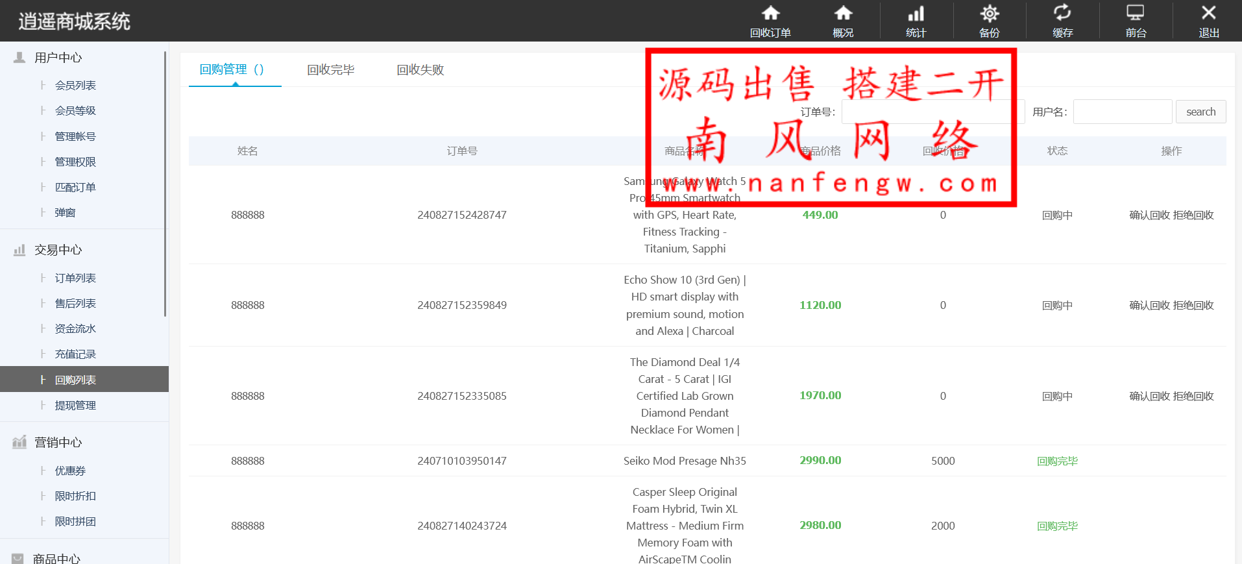Viewport: 1242px width, 564px height.
Task: Click the 概况 overview icon
Action: 843,14
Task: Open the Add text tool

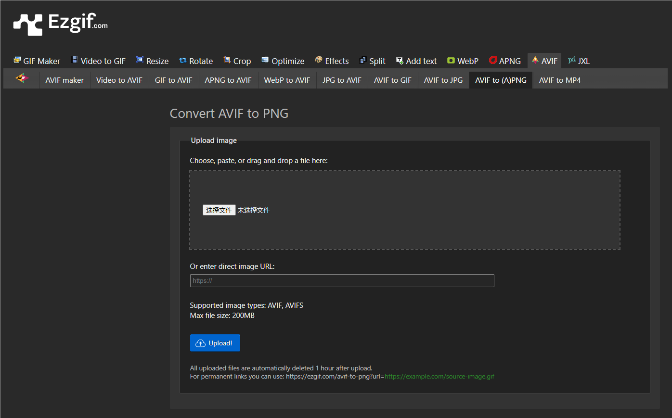Action: tap(416, 61)
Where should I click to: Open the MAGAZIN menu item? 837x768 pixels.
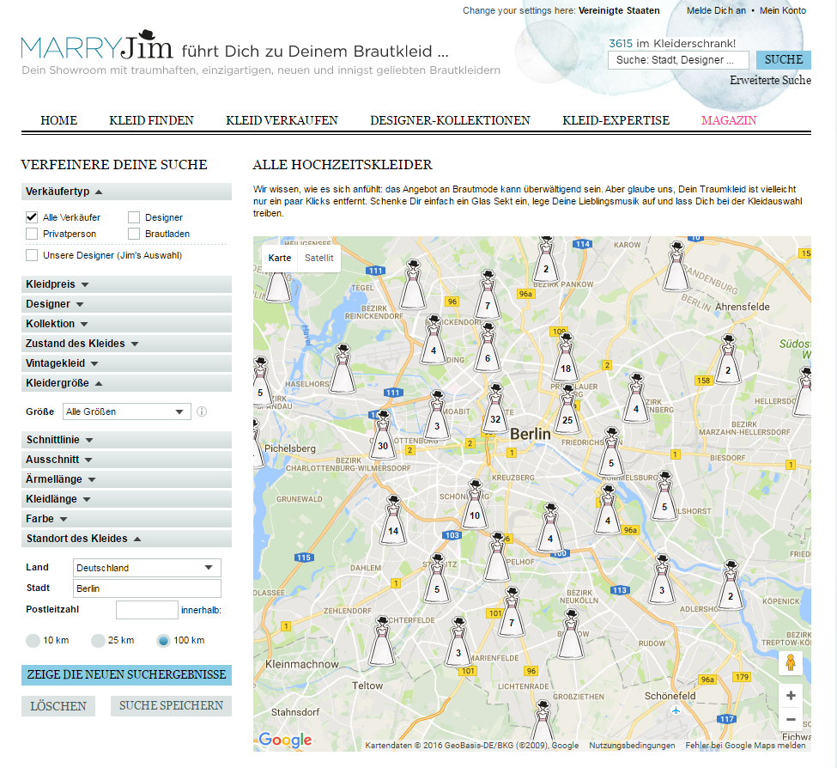(728, 120)
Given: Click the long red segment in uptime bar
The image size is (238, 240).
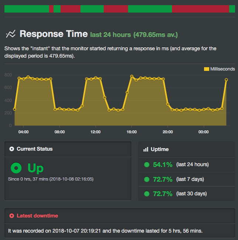Looking at the screenshot, I should coord(200,9).
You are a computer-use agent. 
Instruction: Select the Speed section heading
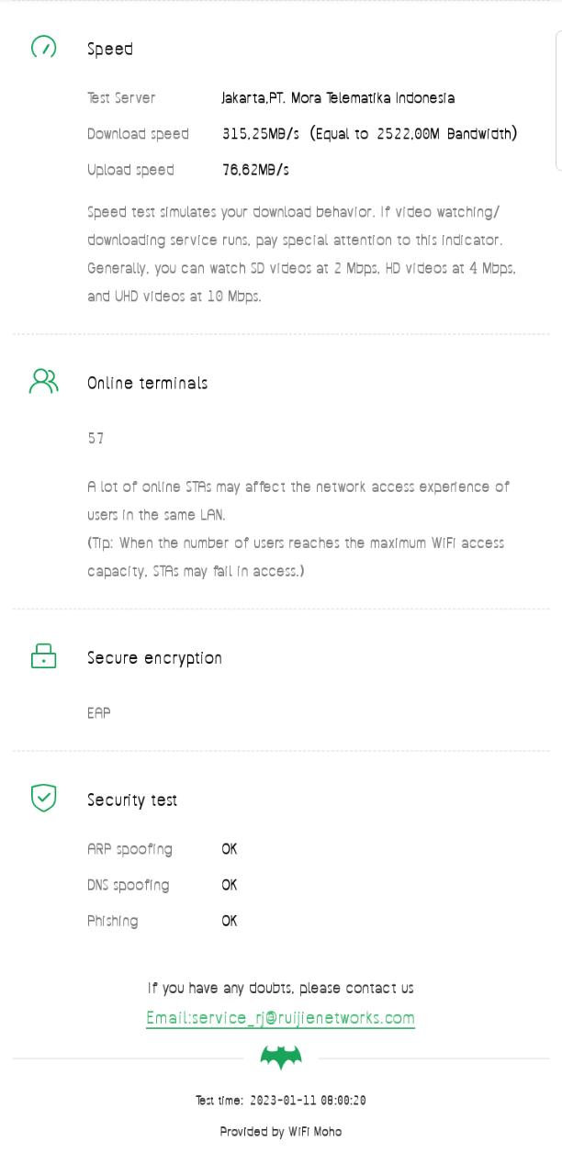pyautogui.click(x=110, y=49)
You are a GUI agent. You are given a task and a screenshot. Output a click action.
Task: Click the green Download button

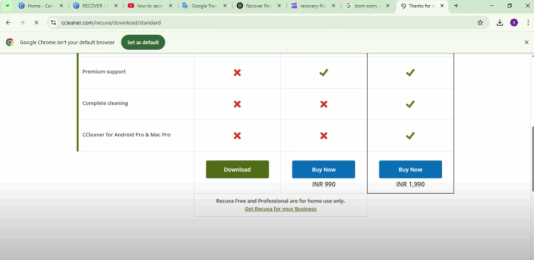point(237,170)
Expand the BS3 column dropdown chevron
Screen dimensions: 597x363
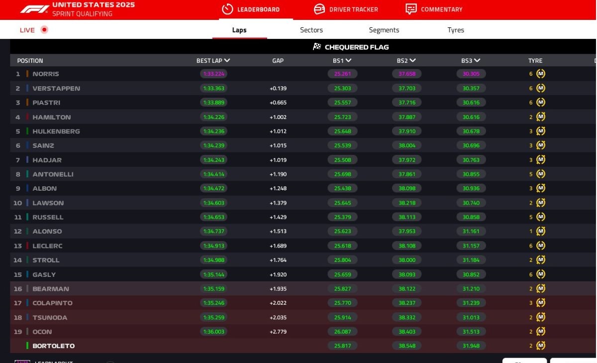pyautogui.click(x=477, y=61)
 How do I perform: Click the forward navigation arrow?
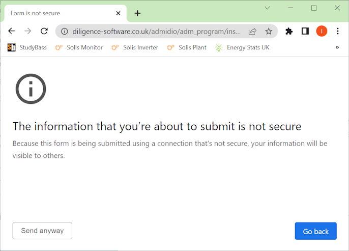tap(28, 31)
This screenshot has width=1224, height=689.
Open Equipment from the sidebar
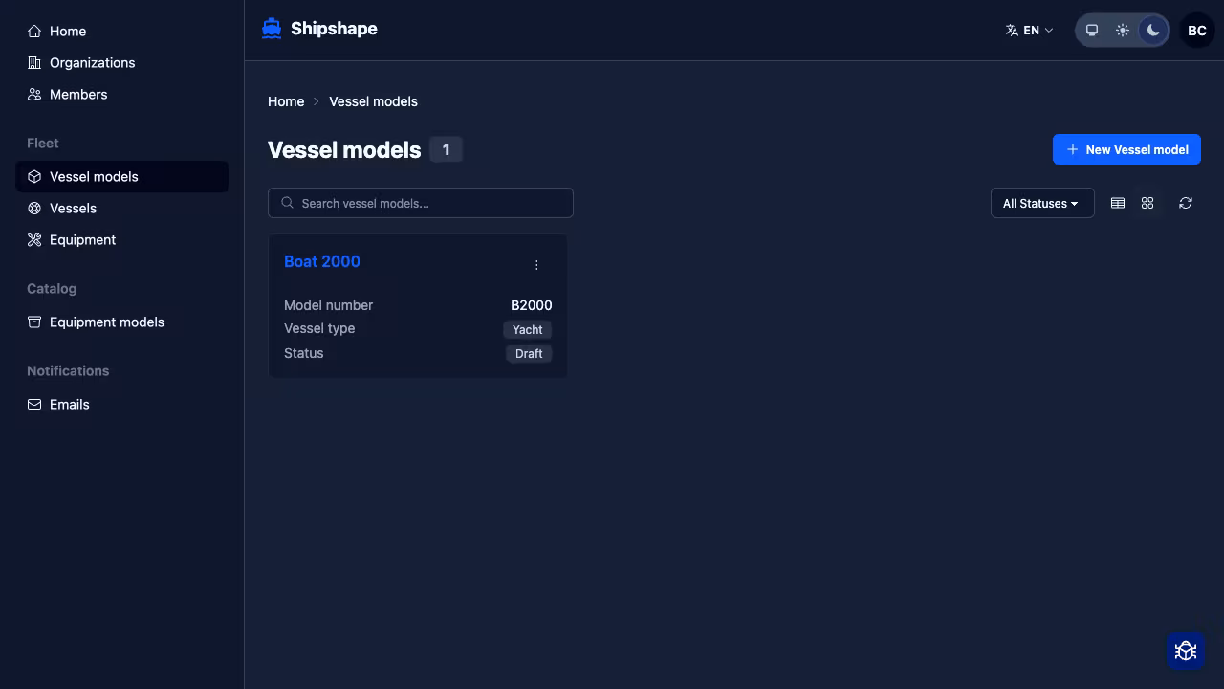point(82,239)
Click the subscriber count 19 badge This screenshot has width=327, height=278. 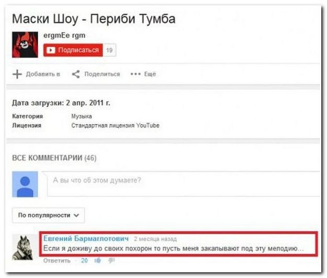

[REQUIRED ACTION] All lines from the line containing "Open Equipment from the sidebar" through the end of the listing above are to be given again exactly; pictures are not part of the copy.

[EXERCISE SOLUTION]
Open Equipment from the sidebar
point(82,239)
Click the subscriber count 19 badge This screenshot has width=327, height=278. 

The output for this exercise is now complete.